A Pepsi beverage manufacturing plant in Wisconsin suffered from high indirect wastewater discharge fees to a municipal treatment plant, mainly due to BOD content. The customer asked Veolia if there was a way to lower these costs without the expense of building a wastewater treatment plant. The customer facility had an equalization tank and two pH neutralization tanks, providing only about 10 hours retention time before discharge.
The Veolia service team first audited the system and documented wastewater quality over a range of operating conditions. Parameters such as BOD, temperature, pH, nutrients, oxygen and retention time were evaluated. It was decided that enhanced bacterial degradation had a good chance of reducing BOD before discharge.

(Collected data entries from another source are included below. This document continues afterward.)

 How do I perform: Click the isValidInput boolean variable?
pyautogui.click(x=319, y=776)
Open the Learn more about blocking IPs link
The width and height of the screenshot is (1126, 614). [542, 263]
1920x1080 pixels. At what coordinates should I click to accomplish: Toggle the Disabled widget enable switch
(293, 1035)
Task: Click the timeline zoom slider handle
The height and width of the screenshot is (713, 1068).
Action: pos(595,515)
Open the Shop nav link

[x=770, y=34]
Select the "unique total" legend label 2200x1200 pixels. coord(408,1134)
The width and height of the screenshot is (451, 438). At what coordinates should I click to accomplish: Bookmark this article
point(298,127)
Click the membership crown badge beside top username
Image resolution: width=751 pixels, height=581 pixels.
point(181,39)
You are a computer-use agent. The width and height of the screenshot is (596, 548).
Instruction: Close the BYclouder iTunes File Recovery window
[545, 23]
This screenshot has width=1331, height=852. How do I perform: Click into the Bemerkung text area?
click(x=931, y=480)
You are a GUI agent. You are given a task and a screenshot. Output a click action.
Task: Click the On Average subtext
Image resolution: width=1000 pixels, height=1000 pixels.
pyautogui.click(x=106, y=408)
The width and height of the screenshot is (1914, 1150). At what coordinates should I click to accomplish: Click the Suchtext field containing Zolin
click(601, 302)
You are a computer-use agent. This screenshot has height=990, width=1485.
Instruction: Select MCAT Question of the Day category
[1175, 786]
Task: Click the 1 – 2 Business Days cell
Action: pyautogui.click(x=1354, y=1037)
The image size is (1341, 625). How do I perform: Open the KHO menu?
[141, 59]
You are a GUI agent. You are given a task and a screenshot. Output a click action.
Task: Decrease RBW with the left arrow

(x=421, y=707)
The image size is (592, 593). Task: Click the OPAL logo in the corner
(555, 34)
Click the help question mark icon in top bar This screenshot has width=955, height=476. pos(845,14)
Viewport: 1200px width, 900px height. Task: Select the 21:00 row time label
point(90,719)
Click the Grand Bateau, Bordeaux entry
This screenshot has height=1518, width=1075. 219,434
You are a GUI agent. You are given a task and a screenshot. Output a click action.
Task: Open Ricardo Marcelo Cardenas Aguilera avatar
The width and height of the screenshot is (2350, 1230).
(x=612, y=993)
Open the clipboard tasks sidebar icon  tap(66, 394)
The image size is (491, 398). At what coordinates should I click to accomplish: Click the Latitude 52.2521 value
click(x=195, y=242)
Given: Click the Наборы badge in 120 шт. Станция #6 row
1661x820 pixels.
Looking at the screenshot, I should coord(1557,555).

The Veolia team offered to run a trial using the Veolia bioaugmentation/cleaner product BioPlus BA3940. This product, originally introduced for maintaining grease traps, is multi-component liquid containing bacteria, enzymes and surfactant that enhances biodegradation of food-based organics, including FOG and other related BOD. After discussion with corporate technical support, a trial plan was developed involving an initial dose of product, followed by an ongoing, lower maintenance dose fed continuously to a sump before the EQ tank. A pH neutralization target of 5.5- 6.0 was agreed upon.
For comparison, effluent discharge data was analyzed from the previous year and the average BOD on which the plant was assessed surcharges was 2149 mg/l. Data also confirmed that a minimum acceptable level of N and P nutrients were available for bacteria growth.
The baseline unfiltered BOD averaged 2149 mg/l before the BioPlus BA3940 addition began.
After 3 days of treatment, the first two at a high dose, samples of wastewater at the discharge point were collected over a three day period. The BOD averaged 1563 mg/l. This represents a reduction of 27%.
The customer decided to continue with the treatment program, as this provided a good return on their chemical investment.
Two months later sampling was again carried out (with the same chemical dosage in place). Results averaged 941 mg/l BOD. Production operations were unchanged, so the raw wastewater BOD was expected to be the same. These results showed a BOD removal of 56%. Most recently, the BOD discharge data has been averaging 1317 mg/l, representing a 39% removal over the untreated baseline.
Over the last year that this program has been in place, these BOD reductions directly translates to an average reduction in effluent surcharges of about 35%.
This simple, cost-effective bioaugmentation solution has also saved this customer significant capital investment in plant upgrades.